Recorded data:
/---

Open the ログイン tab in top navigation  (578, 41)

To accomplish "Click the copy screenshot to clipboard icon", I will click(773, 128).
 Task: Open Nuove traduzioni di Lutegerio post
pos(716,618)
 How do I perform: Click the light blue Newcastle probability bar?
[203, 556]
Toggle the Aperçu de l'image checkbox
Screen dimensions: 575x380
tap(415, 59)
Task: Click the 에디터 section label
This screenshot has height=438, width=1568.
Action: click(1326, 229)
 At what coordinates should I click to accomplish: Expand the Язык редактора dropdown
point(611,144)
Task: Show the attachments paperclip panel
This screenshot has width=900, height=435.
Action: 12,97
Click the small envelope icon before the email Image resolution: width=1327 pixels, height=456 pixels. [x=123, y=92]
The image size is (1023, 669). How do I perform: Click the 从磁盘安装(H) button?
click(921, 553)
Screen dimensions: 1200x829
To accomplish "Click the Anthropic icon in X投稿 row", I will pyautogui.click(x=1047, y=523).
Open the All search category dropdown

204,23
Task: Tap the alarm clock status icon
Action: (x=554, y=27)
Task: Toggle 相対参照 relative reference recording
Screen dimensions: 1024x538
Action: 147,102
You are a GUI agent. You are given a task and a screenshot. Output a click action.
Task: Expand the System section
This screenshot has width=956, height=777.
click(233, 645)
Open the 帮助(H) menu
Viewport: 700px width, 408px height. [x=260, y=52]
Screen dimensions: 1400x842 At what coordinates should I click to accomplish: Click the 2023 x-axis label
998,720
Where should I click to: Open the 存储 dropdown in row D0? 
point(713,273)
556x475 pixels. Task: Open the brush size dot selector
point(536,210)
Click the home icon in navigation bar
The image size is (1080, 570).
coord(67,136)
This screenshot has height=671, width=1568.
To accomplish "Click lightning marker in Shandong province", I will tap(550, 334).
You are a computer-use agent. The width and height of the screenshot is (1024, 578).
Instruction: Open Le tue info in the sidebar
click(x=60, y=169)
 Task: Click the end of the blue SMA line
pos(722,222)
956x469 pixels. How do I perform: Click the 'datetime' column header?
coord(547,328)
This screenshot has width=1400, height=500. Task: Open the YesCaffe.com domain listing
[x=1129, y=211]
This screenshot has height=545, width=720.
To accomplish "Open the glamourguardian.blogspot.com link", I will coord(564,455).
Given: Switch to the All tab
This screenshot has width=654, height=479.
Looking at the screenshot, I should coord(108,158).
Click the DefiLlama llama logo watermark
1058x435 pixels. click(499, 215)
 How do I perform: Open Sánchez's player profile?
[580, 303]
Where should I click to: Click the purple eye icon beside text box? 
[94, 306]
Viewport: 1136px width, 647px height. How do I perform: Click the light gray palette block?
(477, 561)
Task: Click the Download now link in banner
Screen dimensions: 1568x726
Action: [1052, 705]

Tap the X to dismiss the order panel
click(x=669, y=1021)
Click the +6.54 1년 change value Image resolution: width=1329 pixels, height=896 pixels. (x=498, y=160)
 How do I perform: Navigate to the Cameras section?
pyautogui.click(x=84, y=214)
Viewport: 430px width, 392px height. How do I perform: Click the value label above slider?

\---

- TASK DESCRIPTION: Above are the records; reproduce all of them exactly.

- ANSWER SPACE:
Open the ログイン tab in top navigation  (578, 41)

To accomplish "Click the copy screenshot to clipboard icon", I will click(773, 128).
 Task: Open Nuove traduzioni di Lutegerio post
pos(716,618)
 How do I perform: Click the light blue Newcastle probability bar?
[203, 556]
Toggle the Aperçu de l'image checkbox
Screen dimensions: 575x380
tap(415, 59)
Task: Click the 에디터 section label
This screenshot has height=438, width=1568.
Action: click(1326, 229)
 At what coordinates should I click to accomplish: Expand the Язык редактора dropdown
point(611,144)
Task: Show the attachments paperclip panel
This screenshot has width=900, height=435.
Action: 12,97
Click the small envelope icon before the email Image resolution: width=1327 pixels, height=456 pixels. [x=123, y=92]
The image size is (1023, 669). How do I perform: Click the 从磁盘安装(H) button?
click(921, 553)
Screen dimensions: 1200x829
To accomplish "Click the Anthropic icon in X投稿 row", I will pyautogui.click(x=1047, y=523).
Open the All search category dropdown

204,23
Task: Tap the alarm clock status icon
Action: (x=554, y=27)
Task: Toggle 相対参照 relative reference recording
Screen dimensions: 1024x538
Action: 147,102
You are a GUI agent. You are given a task and a screenshot. Output a click action.
Task: Expand the System section
This screenshot has width=956, height=777.
click(233, 645)
Open the 帮助(H) menu
Viewport: 700px width, 408px height. [x=260, y=52]
Screen dimensions: 1400x842 At what coordinates should I click to accomplish: Click the 2023 x-axis label
998,720
Where should I click to: Open the 存储 dropdown in row D0? 
point(713,273)
556x475 pixels. Task: Open the brush size dot selector
point(536,210)
Click the home icon in navigation bar
The image size is (1080, 570).
coord(67,136)
This screenshot has height=671, width=1568.
To accomplish "Click lightning marker in Shandong province", I will tap(550, 334).
You are a computer-use agent. The width and height of the screenshot is (1024, 578).
Instruction: Open Le tue info in the sidebar
click(x=60, y=169)
 Task: Click the end of the blue SMA line
pos(722,222)
956x469 pixels. How do I perform: Click the 'datetime' column header?
coord(547,328)
This screenshot has width=1400, height=500. Task: Open the YesCaffe.com domain listing
[x=1129, y=211]
This screenshot has height=545, width=720.
To accomplish "Open the glamourguardian.blogspot.com link", I will coord(564,455).
Given: Switch to the All tab
This screenshot has width=654, height=479.
Looking at the screenshot, I should coord(108,158).
Click the DefiLlama llama logo watermark
1058x435 pixels. click(499, 215)
 How do I perform: Open Sánchez's player profile?
[580, 303]
Where should I click to: Click the purple eye icon beside text box? 
[94, 306]
Viewport: 1136px width, 647px height. How do I perform: Click the light gray palette block?
(477, 561)
Task: Click the Download now link in banner
Screen dimensions: 1568x726
Action: [1052, 705]

Tap the X to dismiss the order panel
click(x=669, y=1021)
Click the +6.54 1년 change value Image resolution: width=1329 pixels, height=896 pixels. (x=498, y=160)
 How do I perform: Navigate to the Cameras section?
pyautogui.click(x=84, y=214)
Viewport: 430px width, 392px height. How do I perform: Click the value label above slider?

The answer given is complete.